Aim of the task: Type the entries out again exactly as they read, but leave every picture behind.

Available records:
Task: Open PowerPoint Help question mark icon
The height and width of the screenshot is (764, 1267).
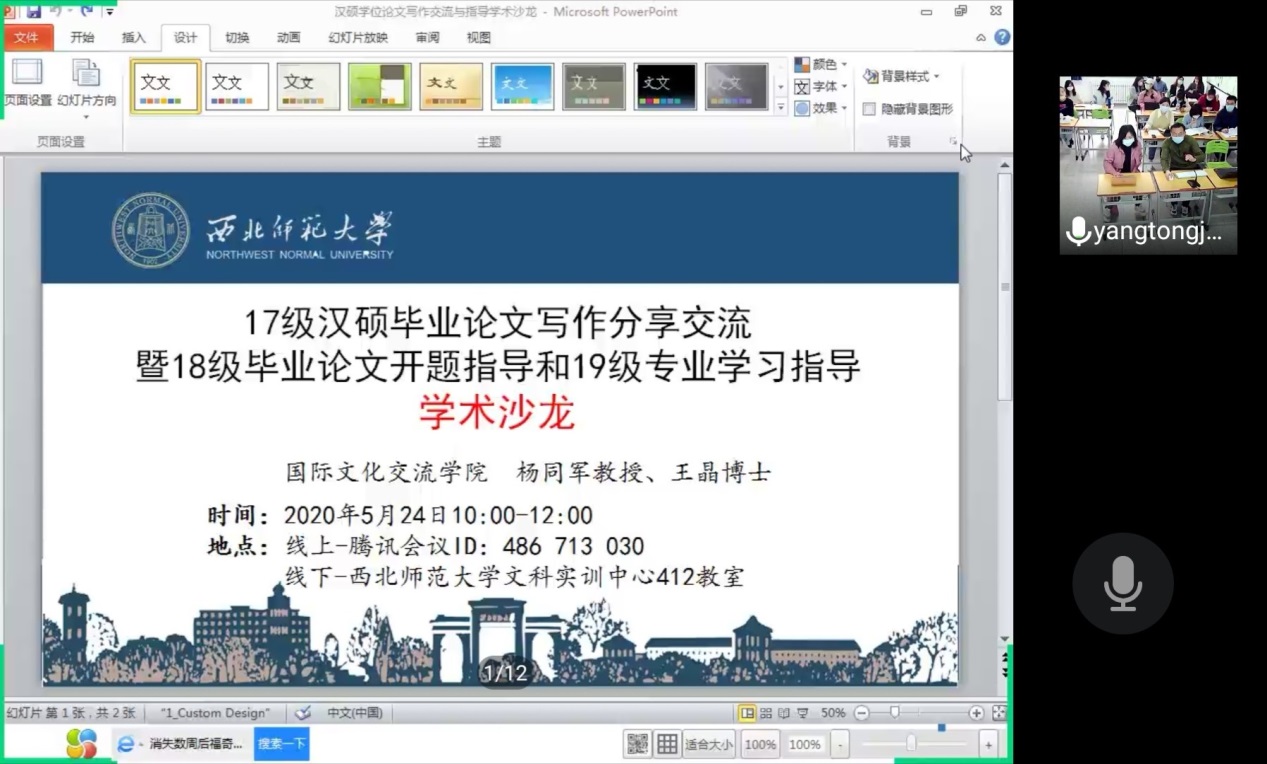Action: tap(1001, 37)
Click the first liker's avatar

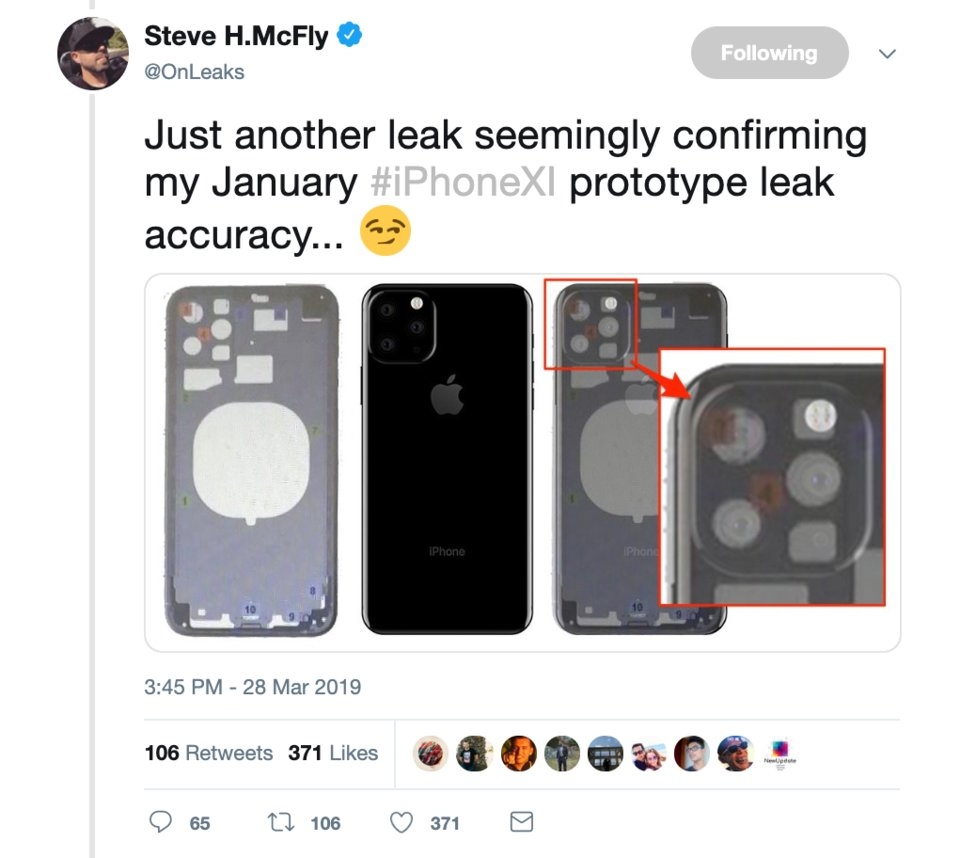(x=432, y=753)
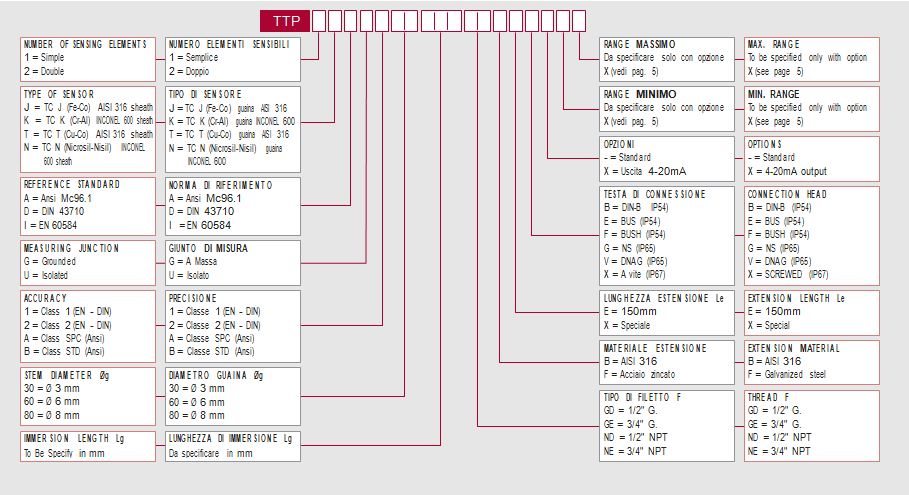Select the STEM DIAMETER Øg box
909x495 pixels.
(x=88, y=395)
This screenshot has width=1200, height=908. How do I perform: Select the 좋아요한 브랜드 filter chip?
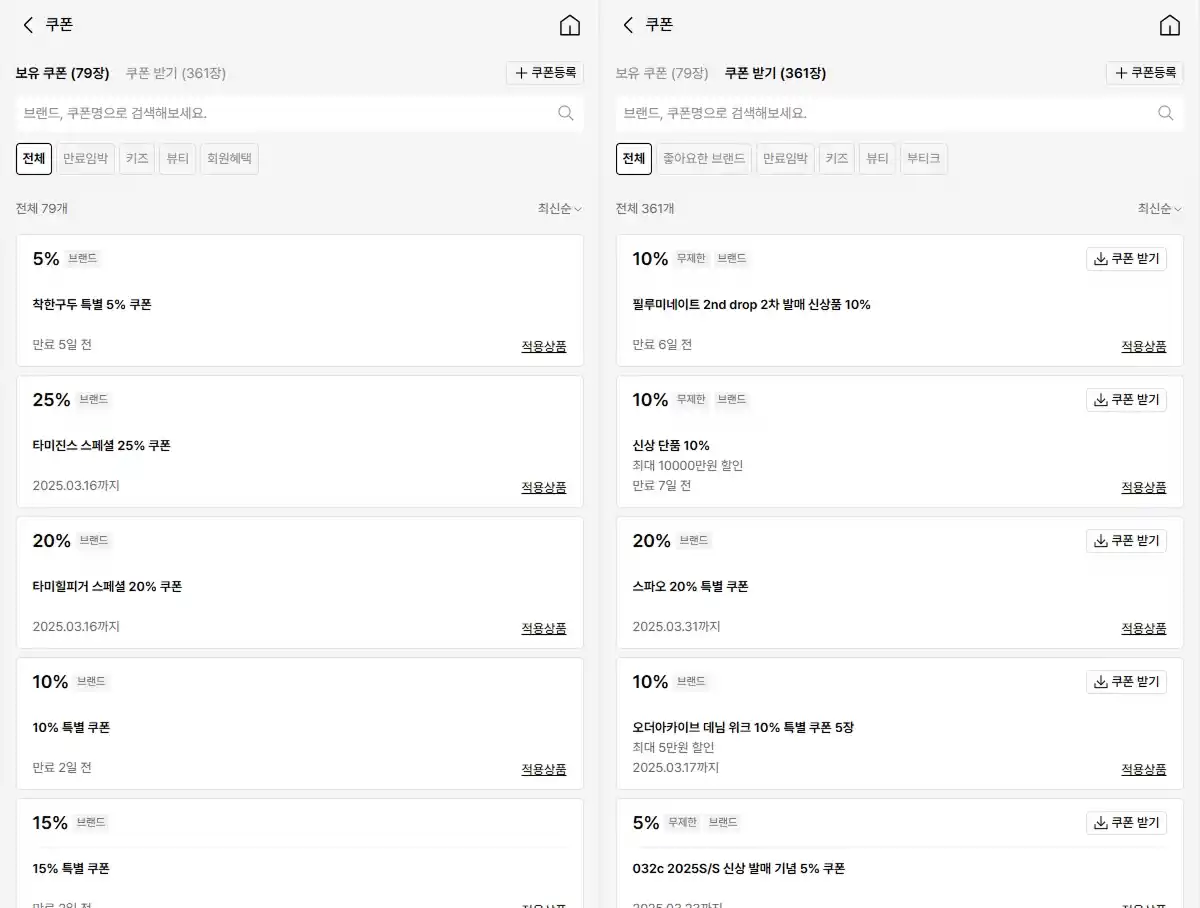tap(704, 158)
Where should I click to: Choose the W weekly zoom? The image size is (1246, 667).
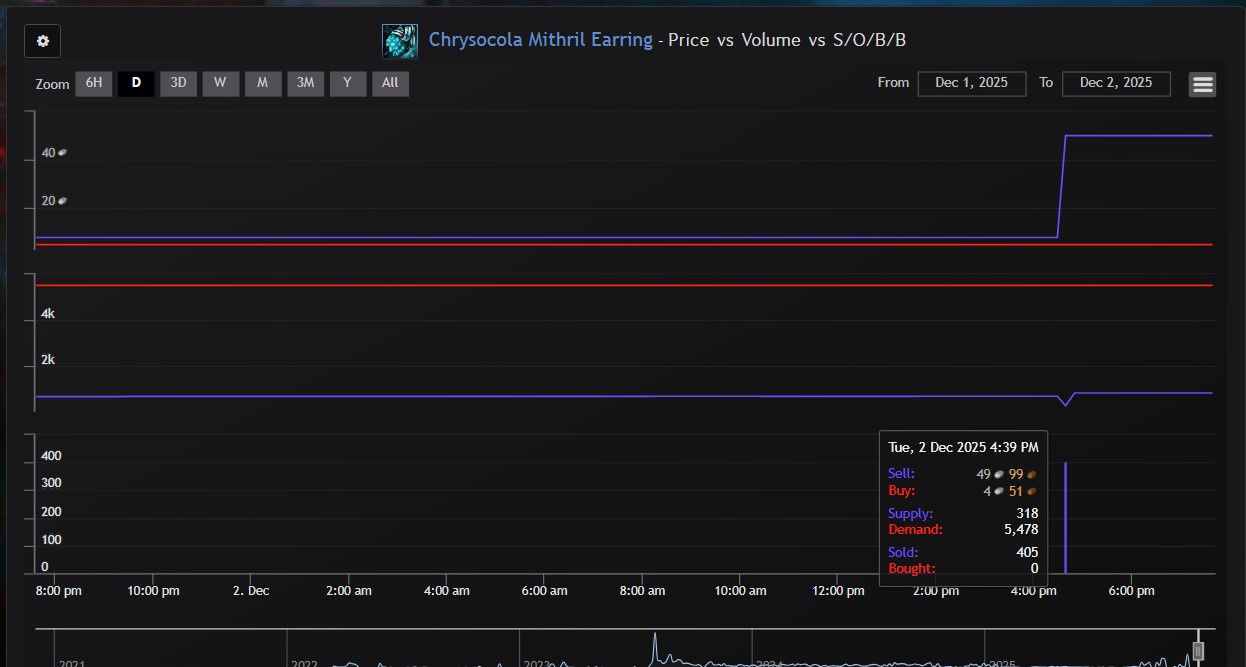[x=220, y=83]
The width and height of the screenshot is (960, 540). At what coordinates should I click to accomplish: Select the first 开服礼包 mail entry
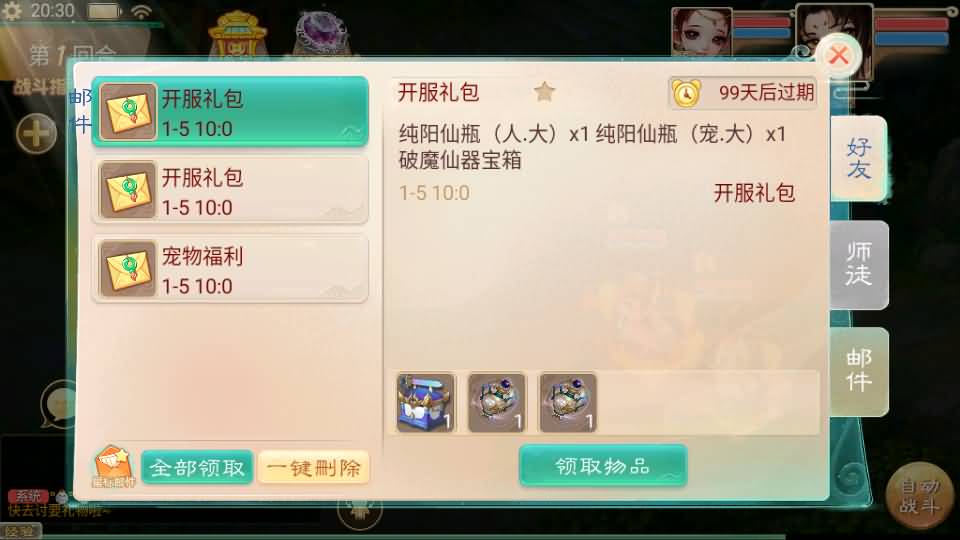230,112
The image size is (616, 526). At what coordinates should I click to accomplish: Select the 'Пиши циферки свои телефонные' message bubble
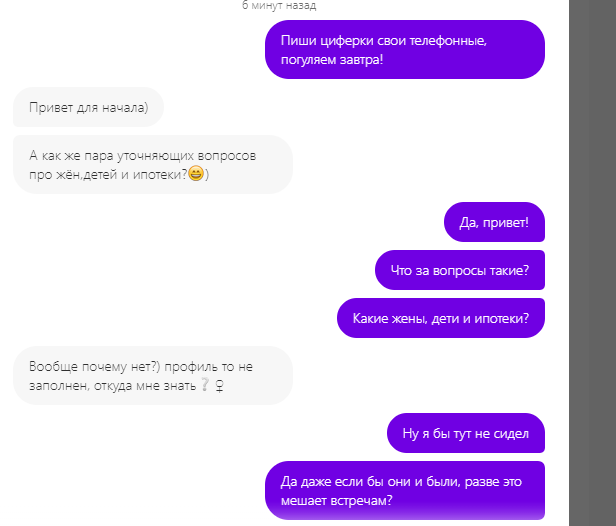(405, 49)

Task output:
Task: Open PowerPoint Help question mark icon
The height and width of the screenshot is (764, 1267).
Action: tap(1001, 37)
Click the first liker's avatar

(x=432, y=753)
Select the STEM DIAMETER Øg box
909x495 pixels.
(x=88, y=395)
This screenshot has width=1200, height=908. How do I perform: Select the 좋아요한 브랜드 filter chip?
tap(704, 158)
Where should I click to: Choose the W weekly zoom? The image size is (1246, 667).
[x=220, y=83]
The width and height of the screenshot is (960, 540). At what coordinates should I click to accomplish: Select the first 开服礼包 mail entry
230,112
The image size is (616, 526). At what coordinates should I click to accomplish: Select the 'Пиши циферки свои телефонные' message bubble
(405, 49)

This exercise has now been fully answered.